Feast your eyes on what I got to try during my recent visit. Of course, most evenings of gut-busting decadence begin with a cocktail. This "Ginger" cocktail contained Belvedere, cilantro (a strange, but surprisingly refreshing addition to the drink), lime, ginger beer, and sake.
This one is called "Carefree," and contains 10 Cane Rum, lime, bitters, and Pelligrino Orange.

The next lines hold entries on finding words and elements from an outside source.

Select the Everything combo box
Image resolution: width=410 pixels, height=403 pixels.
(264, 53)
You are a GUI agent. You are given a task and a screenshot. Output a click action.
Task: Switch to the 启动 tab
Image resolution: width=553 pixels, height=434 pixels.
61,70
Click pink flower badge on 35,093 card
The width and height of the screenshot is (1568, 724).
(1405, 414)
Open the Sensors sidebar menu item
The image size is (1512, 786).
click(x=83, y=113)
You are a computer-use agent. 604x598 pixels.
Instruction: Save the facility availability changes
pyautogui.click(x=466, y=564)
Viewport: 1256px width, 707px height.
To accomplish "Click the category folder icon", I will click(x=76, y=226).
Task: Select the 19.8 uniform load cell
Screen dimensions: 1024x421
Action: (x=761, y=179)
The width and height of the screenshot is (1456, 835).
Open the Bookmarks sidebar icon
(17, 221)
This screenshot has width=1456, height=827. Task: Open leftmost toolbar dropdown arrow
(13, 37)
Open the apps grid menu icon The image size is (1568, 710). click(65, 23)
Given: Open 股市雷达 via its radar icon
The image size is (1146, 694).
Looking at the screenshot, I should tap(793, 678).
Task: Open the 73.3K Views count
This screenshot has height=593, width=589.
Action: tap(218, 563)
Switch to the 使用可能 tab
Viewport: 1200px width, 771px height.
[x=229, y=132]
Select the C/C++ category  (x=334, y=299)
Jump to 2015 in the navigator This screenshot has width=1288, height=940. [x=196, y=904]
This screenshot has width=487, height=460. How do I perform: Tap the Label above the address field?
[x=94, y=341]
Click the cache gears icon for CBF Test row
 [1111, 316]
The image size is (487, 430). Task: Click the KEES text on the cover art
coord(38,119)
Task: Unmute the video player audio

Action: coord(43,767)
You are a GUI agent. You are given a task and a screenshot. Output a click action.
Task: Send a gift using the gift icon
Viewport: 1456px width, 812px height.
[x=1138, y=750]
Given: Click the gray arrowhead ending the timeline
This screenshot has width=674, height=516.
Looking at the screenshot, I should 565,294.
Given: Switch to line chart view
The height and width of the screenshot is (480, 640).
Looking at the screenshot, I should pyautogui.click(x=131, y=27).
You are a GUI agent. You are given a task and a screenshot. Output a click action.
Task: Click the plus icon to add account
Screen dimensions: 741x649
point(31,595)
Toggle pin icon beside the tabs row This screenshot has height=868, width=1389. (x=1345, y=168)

These drinks were tasty, and if you're going for beverages, I highly recommend splurging on the alcohol (cocktails are $11 each) because the price of virgin drinks is downright obscene. For example, simple Earl Grey tea is $4, and a soda is $3.50. Because the wine is so reasonably priced (a mere 2 to 2-1/2 markup), they seem to be making up for the difference by seriously overpricing the simple stuff. I know the coffee probably comes in a French press, but $5? That's more expensive than a Tall Latte at Starbucks. But I'll move on, because as turned off as I was to see the beverage prices, the fairly priced and exquisite food I got to taste quickly made me forget.
We began with pass-around morsels from the menu, like these "cheese and crackers" combos.
Other pass-arounds included Ahi tuna tartare, bruschetta, and scampi prawns, the lattermost of which deserves a spotlight. For such a big crowd (this was a media event), I was surprised and delighted at how perfectly each shrimp was cooked, and the flavor was plate-licking luscious. When I go back for dinner (and I will), the shrimp will be a must order.
After sips and tastes on the patio, we moved inside to a table. Here's my beh beh looking adorable, with the fireplace of the lounge area behind him.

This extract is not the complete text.